Monthly Archive for January, 2012

The Green Thing

Someone at work forwarded a chain letter, and although its spirit was sincere, I thought it was misguided. So, below are my clever responses to the “education” the elder in the story is attempting to convey.

In the line at the store, the cashier told an older woman that she should bring her own grocery bags because plastic bags weren’t good for the environment.
Maybe this was a store outside of North America (excluding Mexico).

The woman apologized to him and explained, “We didn’t have the green thing back in my day.”

The clerk responded, “That’s our problem today. Your generation did not care enough to save our environment.”
That was rude like typical customer service from our teenagers today.

He was right — our generation didn’t have the green thing in its day.

Back then, we returned milk bottles, soda bottles and beer bottles to the store. The store sent them back to the plant to be washed and sterilized and refilled, so it could use the same bottles over and over. So they really were recycled.
Corporations stopped accepting them. I’d rather get hit by a plastic bottle at a football game than a glass one.

But we didn’t have the green thing back in our day.

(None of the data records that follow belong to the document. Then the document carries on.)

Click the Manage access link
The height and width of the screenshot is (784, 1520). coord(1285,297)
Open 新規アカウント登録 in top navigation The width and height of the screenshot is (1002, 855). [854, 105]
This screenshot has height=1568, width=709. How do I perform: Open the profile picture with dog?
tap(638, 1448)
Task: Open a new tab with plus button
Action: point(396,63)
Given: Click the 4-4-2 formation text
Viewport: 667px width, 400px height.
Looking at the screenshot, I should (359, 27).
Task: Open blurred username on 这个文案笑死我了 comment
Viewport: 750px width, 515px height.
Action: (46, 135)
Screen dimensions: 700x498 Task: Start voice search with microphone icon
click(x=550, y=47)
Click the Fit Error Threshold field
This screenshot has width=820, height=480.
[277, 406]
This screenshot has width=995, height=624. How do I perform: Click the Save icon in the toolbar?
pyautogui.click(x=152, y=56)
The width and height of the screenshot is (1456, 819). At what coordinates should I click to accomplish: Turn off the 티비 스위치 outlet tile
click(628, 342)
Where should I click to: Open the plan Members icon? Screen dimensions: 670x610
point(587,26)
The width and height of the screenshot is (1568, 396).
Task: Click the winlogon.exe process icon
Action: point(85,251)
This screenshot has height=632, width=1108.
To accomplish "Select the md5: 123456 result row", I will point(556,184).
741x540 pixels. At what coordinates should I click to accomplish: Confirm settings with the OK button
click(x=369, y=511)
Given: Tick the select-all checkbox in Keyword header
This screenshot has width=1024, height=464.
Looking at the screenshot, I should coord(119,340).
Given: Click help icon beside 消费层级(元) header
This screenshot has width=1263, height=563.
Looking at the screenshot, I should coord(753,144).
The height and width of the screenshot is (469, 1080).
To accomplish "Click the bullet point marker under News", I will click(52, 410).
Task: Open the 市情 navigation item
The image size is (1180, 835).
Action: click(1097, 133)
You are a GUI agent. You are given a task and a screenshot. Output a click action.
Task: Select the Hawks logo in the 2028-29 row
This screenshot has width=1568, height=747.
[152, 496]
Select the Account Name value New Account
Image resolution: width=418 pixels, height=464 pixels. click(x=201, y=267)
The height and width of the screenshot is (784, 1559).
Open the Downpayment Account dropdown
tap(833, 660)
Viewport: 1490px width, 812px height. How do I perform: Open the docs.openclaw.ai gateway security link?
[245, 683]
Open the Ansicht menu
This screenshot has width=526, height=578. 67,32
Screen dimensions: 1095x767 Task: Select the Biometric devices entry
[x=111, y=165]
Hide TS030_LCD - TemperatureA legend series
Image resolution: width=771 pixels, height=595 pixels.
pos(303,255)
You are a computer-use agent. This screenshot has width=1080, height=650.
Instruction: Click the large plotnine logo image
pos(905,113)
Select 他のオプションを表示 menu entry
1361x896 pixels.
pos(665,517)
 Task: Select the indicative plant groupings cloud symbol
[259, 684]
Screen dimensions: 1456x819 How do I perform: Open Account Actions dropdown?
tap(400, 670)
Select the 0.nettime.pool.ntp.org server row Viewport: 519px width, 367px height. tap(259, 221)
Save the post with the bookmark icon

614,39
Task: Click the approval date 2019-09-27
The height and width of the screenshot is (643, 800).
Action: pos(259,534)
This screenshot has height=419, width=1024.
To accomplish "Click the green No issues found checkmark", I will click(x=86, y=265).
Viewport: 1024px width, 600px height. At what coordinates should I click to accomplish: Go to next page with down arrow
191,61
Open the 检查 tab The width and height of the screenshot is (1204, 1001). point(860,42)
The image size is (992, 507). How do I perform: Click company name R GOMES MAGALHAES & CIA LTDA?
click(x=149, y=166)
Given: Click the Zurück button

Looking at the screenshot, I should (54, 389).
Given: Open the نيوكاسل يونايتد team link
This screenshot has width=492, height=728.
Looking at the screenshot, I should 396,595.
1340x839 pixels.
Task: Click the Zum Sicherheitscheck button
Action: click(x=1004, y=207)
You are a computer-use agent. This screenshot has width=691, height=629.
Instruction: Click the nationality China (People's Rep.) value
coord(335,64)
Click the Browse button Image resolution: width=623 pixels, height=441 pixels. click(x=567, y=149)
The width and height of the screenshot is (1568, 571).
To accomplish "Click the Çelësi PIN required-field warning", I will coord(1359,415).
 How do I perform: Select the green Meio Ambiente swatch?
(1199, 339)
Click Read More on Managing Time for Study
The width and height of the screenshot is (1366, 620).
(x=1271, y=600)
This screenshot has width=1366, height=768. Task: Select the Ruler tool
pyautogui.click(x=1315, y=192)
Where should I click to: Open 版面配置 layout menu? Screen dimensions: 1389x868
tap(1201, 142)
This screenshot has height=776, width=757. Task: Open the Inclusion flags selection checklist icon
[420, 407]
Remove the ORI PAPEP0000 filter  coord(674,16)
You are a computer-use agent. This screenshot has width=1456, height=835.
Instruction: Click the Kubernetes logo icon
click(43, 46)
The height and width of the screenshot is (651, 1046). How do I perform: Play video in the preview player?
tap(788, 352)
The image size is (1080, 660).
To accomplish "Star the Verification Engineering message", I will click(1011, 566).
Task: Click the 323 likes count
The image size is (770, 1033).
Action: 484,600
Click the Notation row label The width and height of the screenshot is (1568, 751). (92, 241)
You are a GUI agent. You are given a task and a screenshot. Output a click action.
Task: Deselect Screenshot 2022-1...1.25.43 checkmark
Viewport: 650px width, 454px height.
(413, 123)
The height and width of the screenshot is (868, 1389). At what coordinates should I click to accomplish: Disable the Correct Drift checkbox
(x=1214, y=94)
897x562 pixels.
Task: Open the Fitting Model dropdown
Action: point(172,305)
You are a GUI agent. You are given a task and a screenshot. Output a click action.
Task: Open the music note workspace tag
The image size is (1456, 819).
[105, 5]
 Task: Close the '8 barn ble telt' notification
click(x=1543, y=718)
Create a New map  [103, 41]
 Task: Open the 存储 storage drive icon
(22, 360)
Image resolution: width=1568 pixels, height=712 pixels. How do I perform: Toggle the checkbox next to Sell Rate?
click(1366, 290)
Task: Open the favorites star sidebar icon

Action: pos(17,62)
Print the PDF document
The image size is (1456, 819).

We walked up stairs, because we didn’t have an escalator in every store and office building.
Mom & Pop stores could still compete with corporations back then.

We walked to the grocery store and didn’t climb into a 300-horsepower machine every time we had to go two blocks.
….back in the days of sidewalks. I don’t want government telling us where to put sidewalks, but it’d be OK if someone put a toll gate on my sidewalk.

But she was right. We didn’t have the green thing in our day.

Back then, we washed the baby’s diapers because we didn’t have the throw-away kind. We dried clothes on a line, not in an energy gobbling machine burning up 220 volts — wind and solar power really did dry the clothes.
Back then, a single parent income was sufficient to keep the family above the poverty line, so every family had a live-in nanny, the mother.

Kids got hand-me-down clothes from their brothers or sisters, not always brand-new clothing.
Corporate advertising didn’t make us feel bad for pass-me-downs back then.

But that old lady is right; we didn’t have the green thing back in our day.

Back then, we had one TV, or radio, in the house — not a TV in every room. And the TV had a small screen the size of a handkerchief (remember them?), not a screen the size of the state of Montana .
How else would we consume advertising so efficiently? I’ll state this without fact checking: the flat screen is more efficient than the CRT tube half its size.

In the kitchen, we blended and stirred by hand because we didn’t have electric machines to do everything for us.
Yeah, life was a bit slower back then.

When we packaged a fragile item to send in the mail, we used a wadded up old newspaper to cushion it, not styrofoam or plastic bubble wrap.
Then why was Styrofoam and plastic bubble wrap invented? I mean, I don’t see a radio button on Newegg or Amazon asking “yesterday’s paper or plastic?”

Back then, we didn’t fire up an engine and burn gasoline just to cut the lawn. We used a push mower that ran on human power. We exercised by working so we didn’t need to go to a health club to run on treadmills that operate on electricity.
How did corporate farms make it so that 50% of population were farmers and now only 3% are farmers?

But she’s right; we didn’t have the green thing back then.

We drank from a fountain when we were thirsty instead of using a cup or a plastic bottle every time we had a drink of water.
This one is my favorite. That was when it was safe to drink water before the corporations polluted water to where our fish glow in the dark. Back then, people would think you’re the best salesman on earth if you could sell water. Next up: canned air.

We refilled writing pens with ink instead of buying a new pen, and we replaced the razor blades in a razor instead of throwing away the whole razor just because the blade got dull.
Corporate advertising has made me feel self conscious if my skin were irritated.

But we didn’t have the green thing back then.

Back then, people took the streetcar or a bus and kids rode their bikes to school or walked instead of turning their moms into a 24-hour taxi service.
Public transit!? No government spending during this crisis, or ever, allowed. Oil Lobby, thank you for helping me understand that. Besides, what’s up with putting your kids in a whole bunch of activities they don’t even like? How about you stop running around trying to out do Mrs. Jones, and pay attention to kids’ heart, and then put them in what they truly want.

We had one electrical outlet in a room, not an entire bank of sockets to power a dozen appliances. We didn’t need a computerized gadget to receive a signal beamed from satellites 22,000 miles out in space in order to find the nearest pizza joint.
We’re all disoriented in a new way now, so good call. And by the way, it’s 12,600 miles, which is the optimal altitude, so don’t stress over it.

But isn’t it sad the current generation laments how wasteful we old folks were just because we didn’t have the green thing back then?
I have never heard anyone talk like that about the old generation, but what do I know? I’m just talking to myself on the Internet.

Please forward this on to another selfish old person who needs a lesson in conservation from a smart young person.

I forwarded it, alright. I forwarded it with these comments above and got a very positive response. Not only am I spot on, I am funny.